What about you? Have there been times when you have been quick to criticize another because it made you uncomfortable or didn’t fit your understanding all the while missing the miracle that just happened in front of you?

Blessings,
Pastor Stephen

Praying for You

Praying

Dear Friends,

Every so often I will receive e-mails and text messages from individuals telling me they are praying for me. On more than one occasion, I have been on the verge of entering a trying situation, and have received a message from a friend just to say they are praying for me as I tackle the circumstance. Once in a while I have even been known to send such a message to a person to encourage them and let them know I am praying for them in what they are facing.

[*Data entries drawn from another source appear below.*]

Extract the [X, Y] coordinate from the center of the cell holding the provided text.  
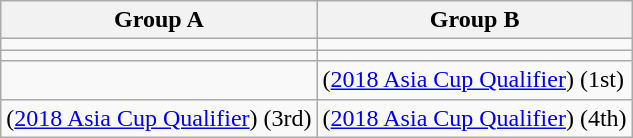
(2018 Asia Cup Qualifier) (1st) [474, 80]
(2018 Asia Cup Qualifier) (3rd) [159, 118]
Group B [474, 20]
Group A [159, 20]
(2018 Asia Cup Qualifier) (4th) [474, 118]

Did you know it is not just fallible persons who are praying for you, but Jesus is also praying for you? Paul tells us in Romans, that even right now, Jesus is at the right hand of God, praying, interceding for you (8:34). What is Jesus praying? He is praying that we might be one just as he and his Father are one, and that we might be brought to complete unity that the world might know about Jesus (John 17:21, 23). Furthermore, because Jesus is continually praying for you, you can have confidence that nothing will ever separate you from the love of Christ, no trouble, hardship, persecution, famine or nakedness (Romans 8:35). In any circumstance we may face know it will not prevent Jesus from praying for you and can never separate from his love.

And so, hear today Jesus say to you, “I am praying for you.”